Best-selling mystery author Agatha Christie (1890-1976) was born 132 years ago on this day, and she still remains, in terms of popularity and sales, the most successful novelist of all time. Specialist of whodunits, she has entranced generations of readers since the 1920 publication of her first book, The Mysterious Affair at Styles. She was also a playwright, and The Mousetrap, first staged in 1952, is as of this writing the longest running play in theater history.

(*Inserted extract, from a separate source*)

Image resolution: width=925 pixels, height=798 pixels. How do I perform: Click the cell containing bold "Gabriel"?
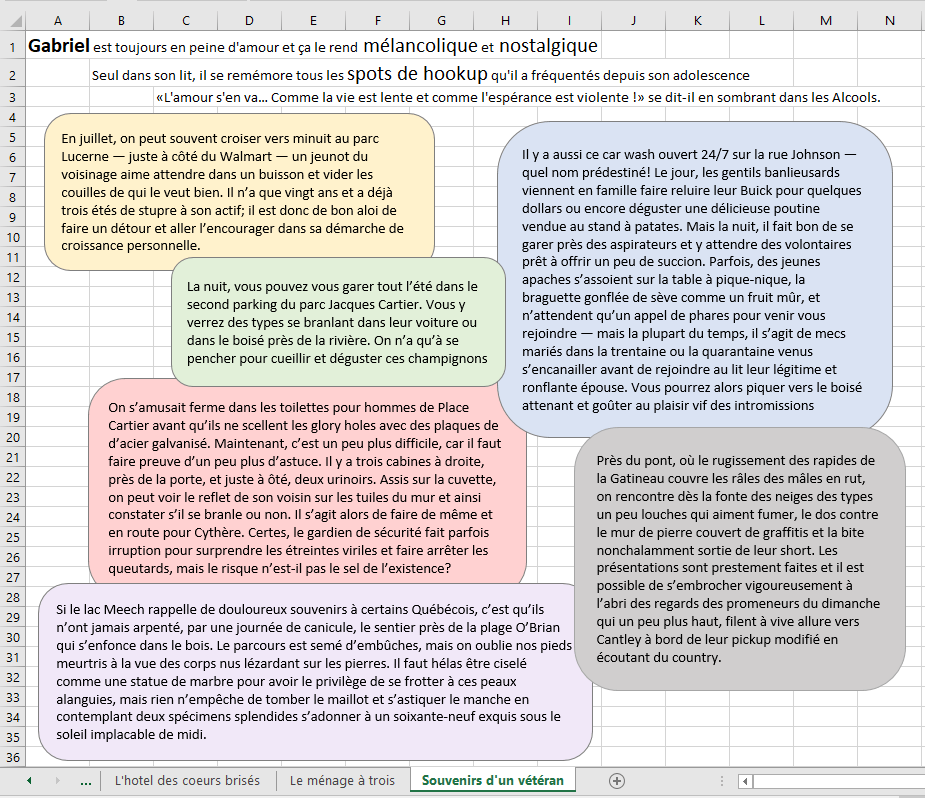tap(57, 46)
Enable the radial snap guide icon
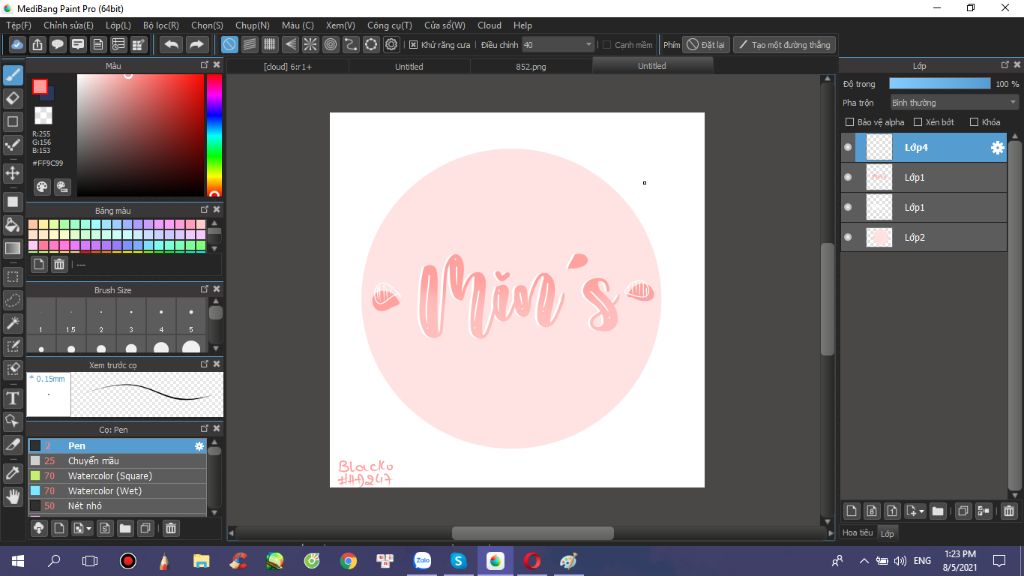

In the new movie See How They Run, from screenwriter Mark Chappell (The Rack Pack) and director Tom George (making his feature-film debut), that play is at the center of a breakneck caper that frenetically attempts to recreate Christie’s magic. If it falls short it is because it tries too hard, the strain showing in every frame. So much effort expended in such exhausting ways! It’s still occasionally fun, however, if not nearly as much as it thinks it is.
We are in London’s West End in 1953, as The Mousetrap troupe finishes its 100th performance. An American film director, Leo Kopernick (Adrien Brody, The French Dispatch), is on hand to discuss a planned cinematic adaptation, though all he has managed to do since his arrival in England is piss off everyone he meets. It’s no wonder, then, that the night ends with him murdered. This is especially surprising since he has, so far, been our narrator.
Kopernick’s death brings the arrival of two new characters who become our mainstays: Constable Stalker (Saoirse Ronan, Little Women) and Inspector Stoppard (Sam Rockwell, Richard Jewell). She’s all eager get-up-and-go and he’s more world weary, and together they don’t actually make that great a team. Their pairing more serves the purpose of comedy than narrative, though the jokes only land half the time (much like Rockwell’s misbegotten attempt at an English accent).
In any case, there is a mystery to be solved, made more complicated by a second killing along the way. Eventually, even Ms. Christie finds herself in the middle of the shenanigans. The movie has much pep and panache, but little vim and vigor.
George and Chappell fill the movie with a mix of real-life and made-up characters, among the former married actors Richard Attenborough (Harris Dickinson, Where the Crawdads Sing) and Sheila Sim (Pearl Chanda, Marionette)—who were in fact part of the group that first performed in The Mousetrap—and among the latter screenwriter Mervyn Cocker-Norris (David Oyelowo, The Midnight Sky), tasked with working with Kopernick (not a happy union). The clash of personalities is meant to remind us of the many similar dynamics in Christie’s own novels (or in the play) but is instead mostly just tiresome. By the end, though we’ve had some good moments, it’s more than time to run on home.